Life may have originated in deep-sea hydrothermal vents

The theory proposes that the primordial life-forms that gave rise to all life on Earth left deep-sea vents because of their "invention" of a tiny pump.

These primitive cellular pumps would have powered life-giving chemical reactions, LiveScience reported.

The idea could help explain two mysteries of life's early origin: How did the earliest proto-cells power chemical reactions to make the organic building blocks of life; and how did they leave hydrothermal vents to colonise early Earth's oceans?

Authors of the theory in the journal Cell argue the environmental conditions in porous hydrothermal vents - where heated, mineral-laden seawater spews from cracks in the ocean crust - created a gradient in positively charged protons that served as a "battery" to fuel the creation of organic molecules and proto-cells.

Later, primitive cellular pumps gradually evolved the ability to use a different type of gradient - the difference in sodium particles inside and outside the cell - as a battery to power the construction of complex molecules like proteins. And, the proto-cells could leave the deep-sea hydrothermal vents.

Now, study co-author Nick Lane, a researcher at the University College London and William Martin, of the Institute of Molecular Evolution at the Heinrich Heine University in Germany, propose that the rocky mineral walls in ocean-floor vents could have provided the means for early life.

"At the time of life's origin, the early ocean was acidic and filled with positively charged protons, while the deep-sea vents spewed out bitter alkaline fluid, which is rich in negatively charged hydroxide ions," Lane told the website.

"The vents created furrowed rocky, iron- and sulfur-rich walls full of tiny pores that separated the warm alkaline vent fluid from the cooler, acidic seawater. The interface between the two created a natural charge gradient.
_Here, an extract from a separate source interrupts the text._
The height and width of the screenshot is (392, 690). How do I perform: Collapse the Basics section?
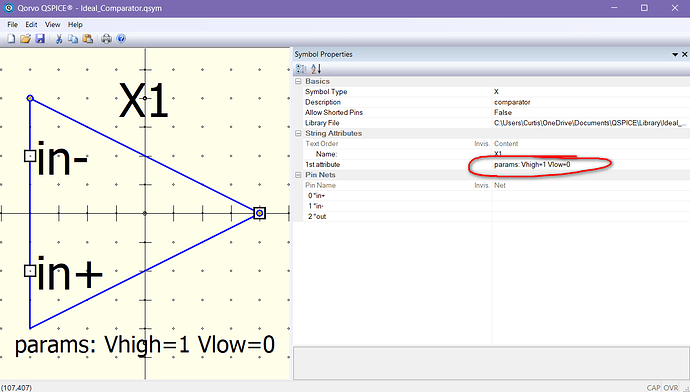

It's a little bit like a battery," Lane said.

That battery then powered the chemical transformation of carbon dioxide and hydrogen into simple carbon-based molecules such as amino acids or proteins.

Eventually that gradient drove the creation of cellular membranes, complicated proteins and ribonucleic acid (RNA), a molecule similar to DNA.

At that point, primitive cells used the thin, serpentine walls of the vent to corral the new carbon-based molecules together into precursors of cells and used the charge gradient in the environment to power the building of more complex organic chemicals, researchers believe.